Accelerate enterprise software development with NVIDIA and MaaS

Optimize private app development using NVIDIA Nemotron models through Models-as-a-Service on your own multi-tenant infrastructure in Red Hat AI.

Red Hat AI EnterpriseCode developmentAdopt and scale AI

This content is authored by Red Hat experts, but has not yet been tested on every supported configuration.

Accelerate enterprise software development with NVIDIA and MaaS

Optimize private app development using NVIDIA Nemotron models through Models-as-a-Service on your own multi-tenant infrastructure in Red Hat AI.

Table of contents

Detailed description

Developing software with speed and efficiency is a competitive necessity. Developers are often overwhelmed and slowed down by repetitive code, complicated debugging and testing, and the constant need to learn new technologies. AI-powered coding assistance can help, but how do you leverage it securely and cost-effectively?

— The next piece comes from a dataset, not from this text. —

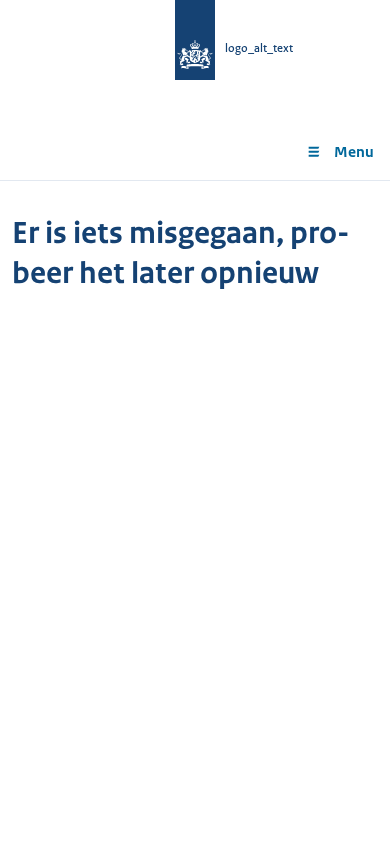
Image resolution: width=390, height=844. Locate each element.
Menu (354, 151)
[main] (195, 268)
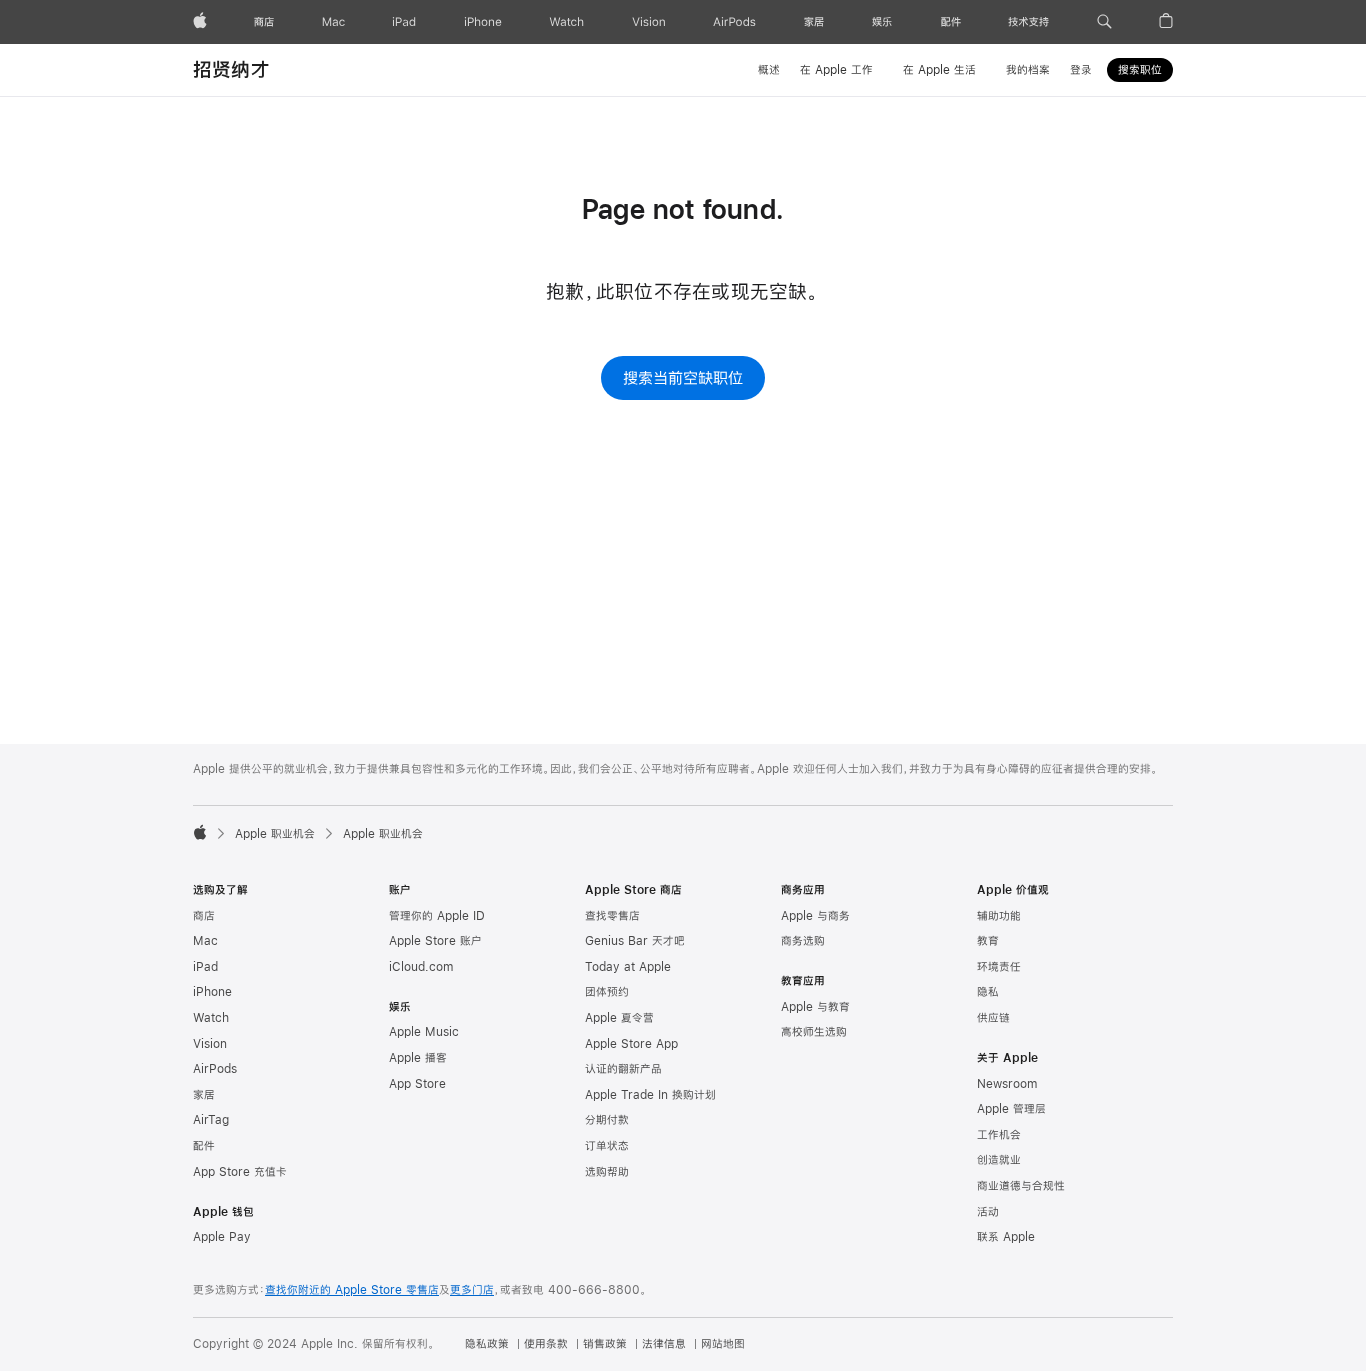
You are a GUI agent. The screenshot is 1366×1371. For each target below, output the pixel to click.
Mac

For organizations restricted by strict data privacy requirements, regulations, or specific performance needs, public AI hosted services often are not an option. As your usage expands, you also need to consider how to keep things as cost-efficient as possible. Models as a Service (MaaS) solves this by enabling centralized IT teams to host and manage private models that remote teams can consume easily and securely. This keeps proprietary data within the organization’s boundaries while providing developers access to the generative AI technology they need. By providing access to the models via API tokens, administrators can also implement specific rate limits and quotas. This approach doesn’t just simplify access and usage, it allows organizations to monitor metrics, forecast capacity and compute needs, and manage chargebacks with precision.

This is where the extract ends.